While I still had an active Tidal subscription a few weeks ago I was able to A/B Tidal's MQA vs Qobuz's 24/96 on a great new recording of Diana Tishchenko "Strangers in Paradise." About 2:54 into the 1st piece the difference can be heard when concentrating on the piano part. The HiRes sounds clean and sharp while the MQA becomes "watery" as if a slight pedal was used. This reminded me about an earlier experience with mp3, which I had used to rip some piano music to conserve disk space a few years back. I had no idea at the time that a lossy format like mp3 would affect piano music negatively. I have since re-ripped all my piano CDs to FLAC. 5 times more space taken, but hey, I happen to really care about sonic nuances. The recent experience reminded me that MQA, like mp3, is lossy. Quoting from TechRadar: "In hi-res competitor format DSD is 306MB while the MQA file is just 40MB. This compares with 73MB for the 24-bit/96kHz FLAC file and 142MB for the 24-bit/192kHz version." Thus MQA file size is just about 54% of HiRes FLAC size; there is no going around information theory: less information is less information. And for some music, definitely not all, it can be heard. Initially, when I started comparing streaming services in October 2019, I thought MQA was some great new music format; "Master Quality Authenticated" is a great name! It invokes associations with master tapes and mastering, and "authenticated" I took to mean something like "guaranteed." That's an effectively misleading naming. Wikipedia has a good article on MQA. I can now understand why some DAC companies like Chord, RME, Schiit, and likely more, will not support MQA. More popular brands like Bluesound and Fiio, do support MQA, as there is popular demand for native decoding of the format. If we spend thousands on dacs/amps/speakers/cables and discuss the tiniest sonic nuances that upgrades of them make, then digital format differences should not be overlooked either.

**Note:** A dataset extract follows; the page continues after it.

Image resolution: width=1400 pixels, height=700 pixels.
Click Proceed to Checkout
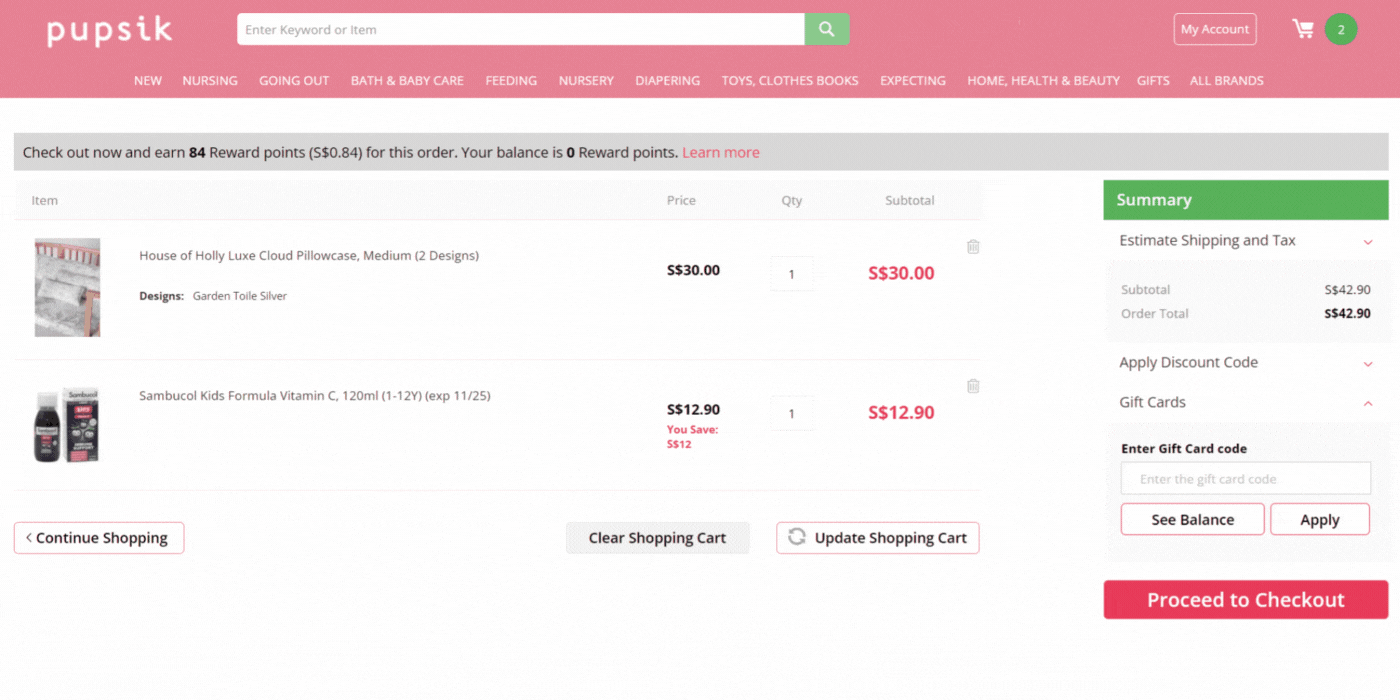pos(1245,599)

I found MQA not better than any other format, and found I preferred FLAC with fast rolloff filters to the apodizing filter demanded by MQA. Yes, it did make sounds like cymbals sound soft and squishy. Not even sure if it was the filter or MQA, but I found little benefit.
I would like to stress the fact that I heard the lossy nature of MQA only when critically comparing a modern classical recording involving the piano, an instrument particularly sensitive to reproduction imperfections. When listening to rock or electronic music I didn't hear any problems w/ MQA. It's like a lower resolution photo with some HDR, resulting in the ultimately pleasing experience. Good mp3 doesn't sound all that bad either... Lossy formats are good for the streaming services in lowering their bandwidth costs. What annoys me is how misleading the name "Master Quality" is -- for a lossy format.
I have fast internet. I ran both TIDAL and Qobuz for about 6 months. I just canceled TIDAL. TIDAL was $20/month. Qobuz $15/month. I have tried players from both. I use Roon and Audirvan players now from my PC. The payers all sound a wee bit different playing the same tracks. Some tracks TIDAL shaped the music in a more exciting way. I later found players and settings could do the same. I no just use downloaded FLAC, DSD and mostly Qobuz.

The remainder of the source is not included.